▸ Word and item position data
──────────
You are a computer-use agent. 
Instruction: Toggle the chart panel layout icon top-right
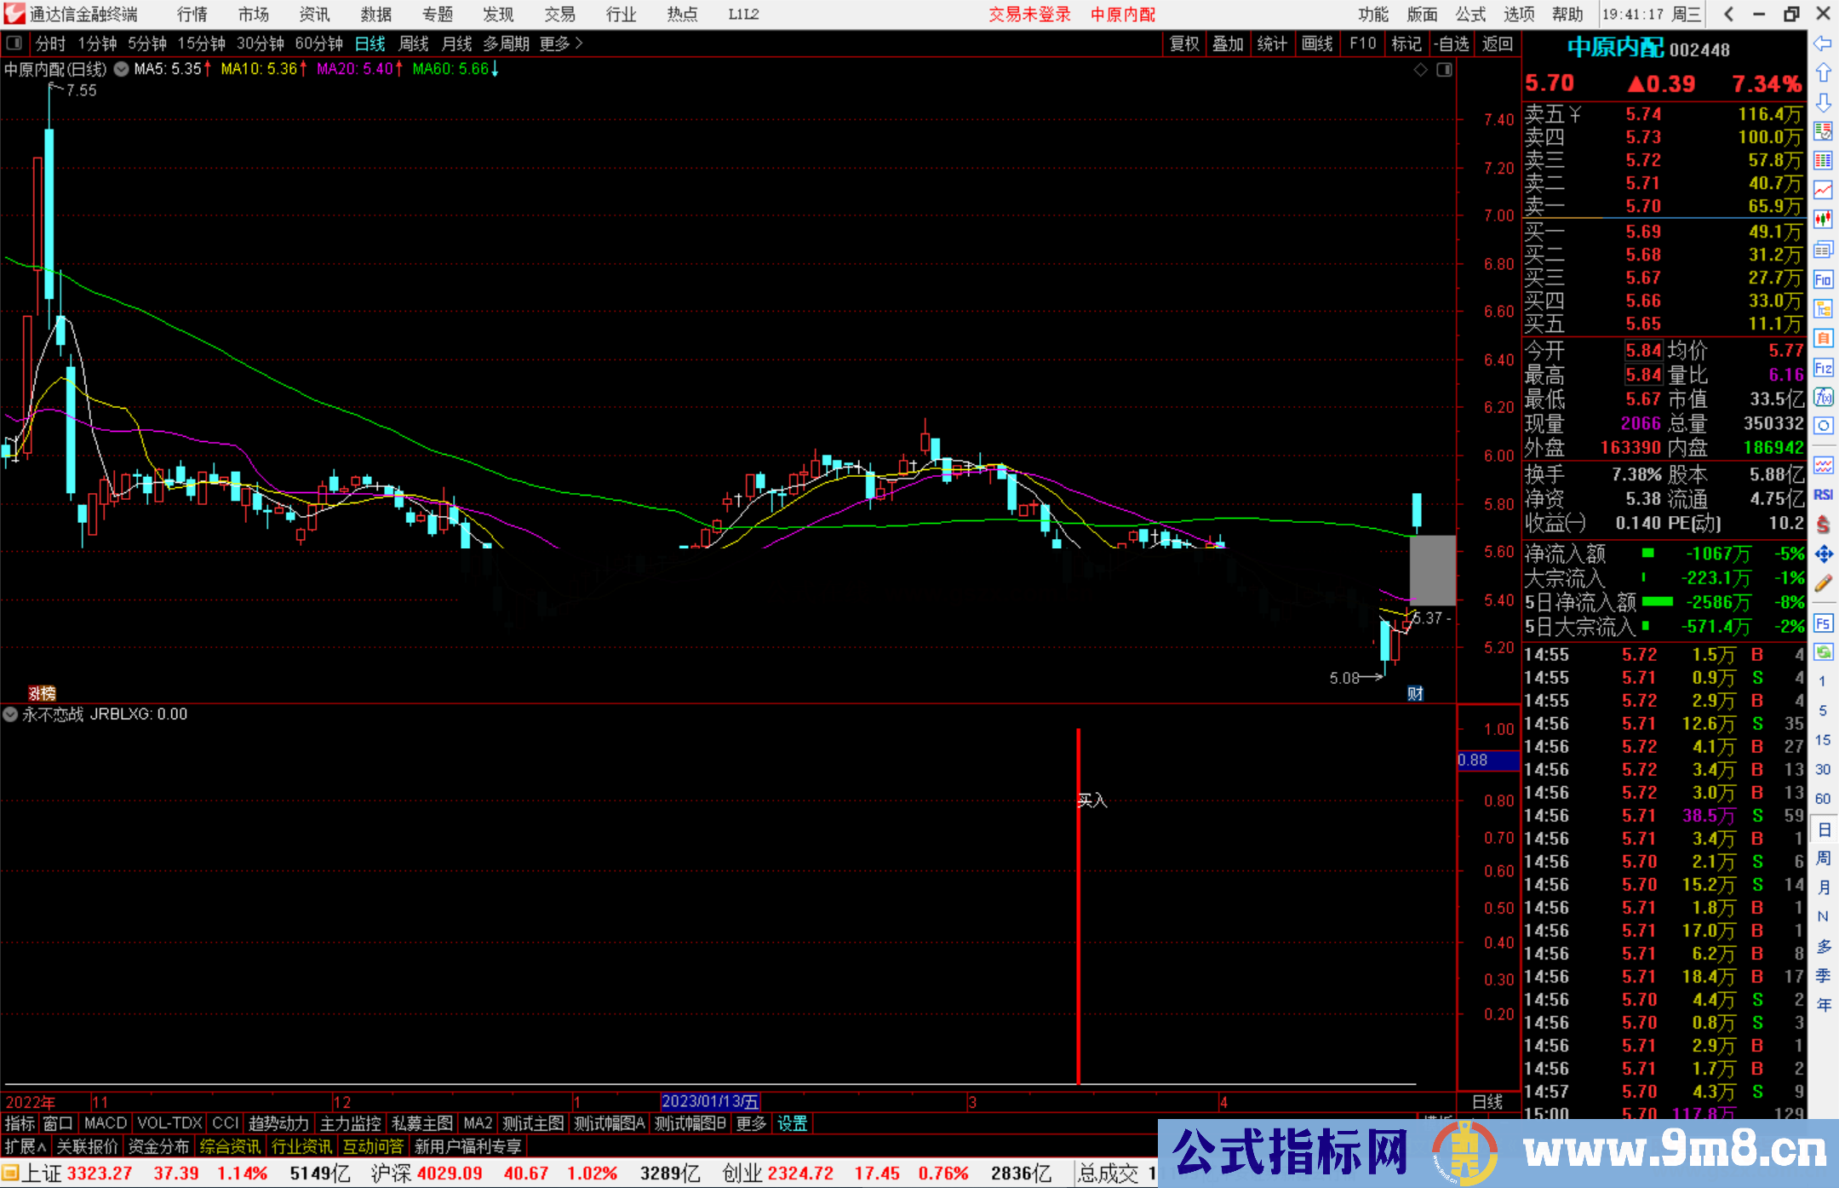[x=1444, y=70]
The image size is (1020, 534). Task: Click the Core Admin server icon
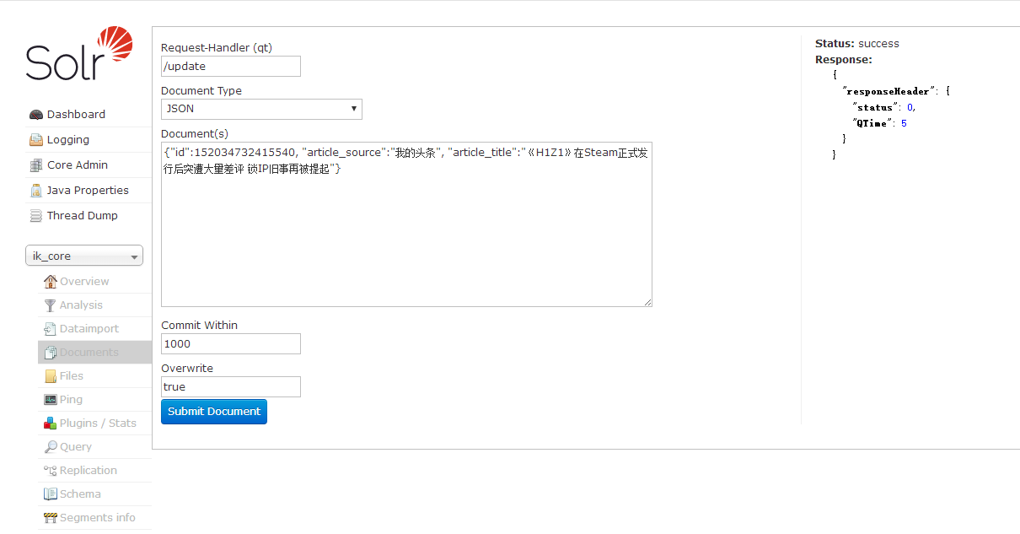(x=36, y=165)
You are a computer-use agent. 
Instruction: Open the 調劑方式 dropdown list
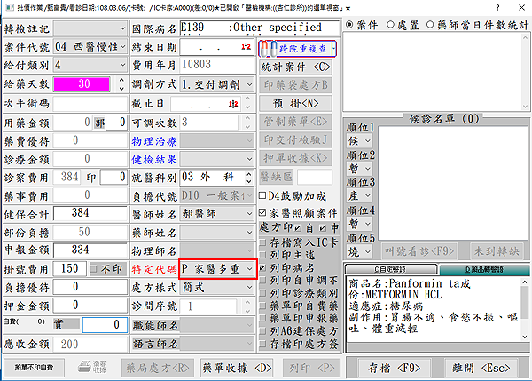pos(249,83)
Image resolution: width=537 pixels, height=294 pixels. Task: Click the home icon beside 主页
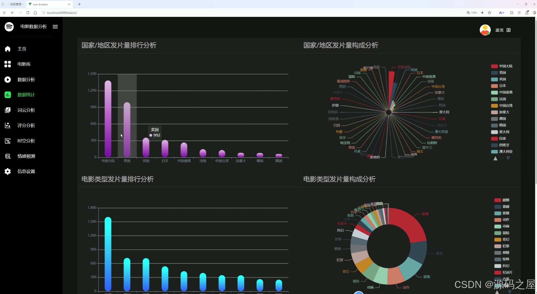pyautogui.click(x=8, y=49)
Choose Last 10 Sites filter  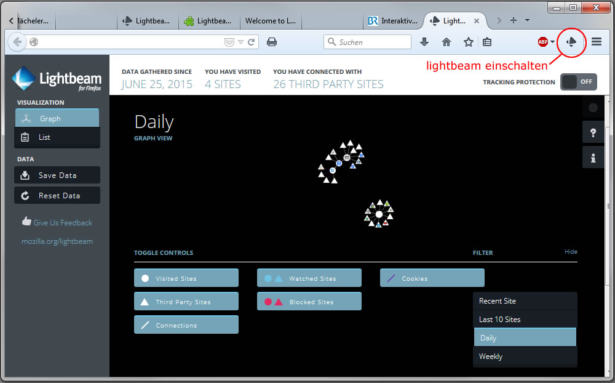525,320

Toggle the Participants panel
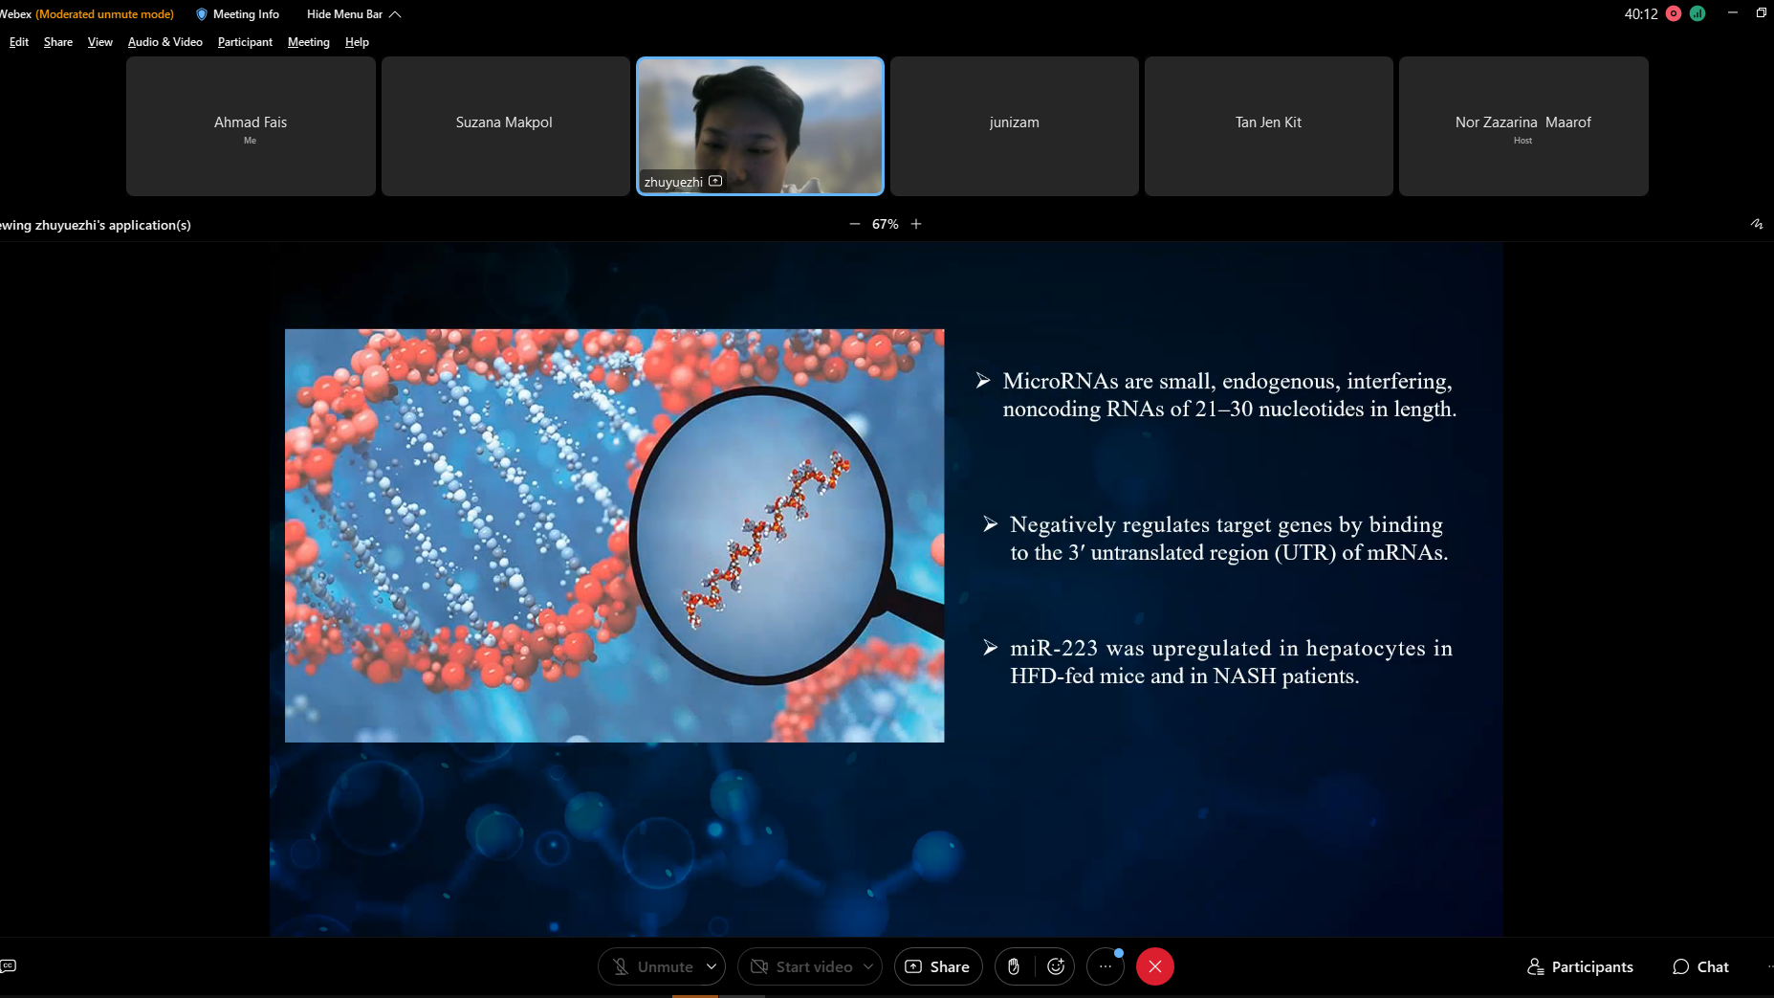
──────────
▸ WHAT THIS TASK INVOLVES
Starting at the first line of the material and stopping after the line containing "pos(249,83)", render each line as a row of a Markdown table with the columns "Row" and "Line". Skip blank lines and leave the pictures out.

▸ SOLUTION FOR THIS PROBLEM
| Row | Line |
|---|---|
| 1 | You are a computer-use agent.  |
| 2 | Instruction: Toggle the chart panel layout icon top-right |
| 3 | [x=1444, y=70] |
| 4 | The image size is (1020, 534). Task: Click the Core Admin server icon |
| 5 | (x=36, y=165) |
| 6 | You are a computer-use agent.  |
| 7 | Instruction: Open the 調劑方式 dropdown list |
| 8 | pos(249,83) |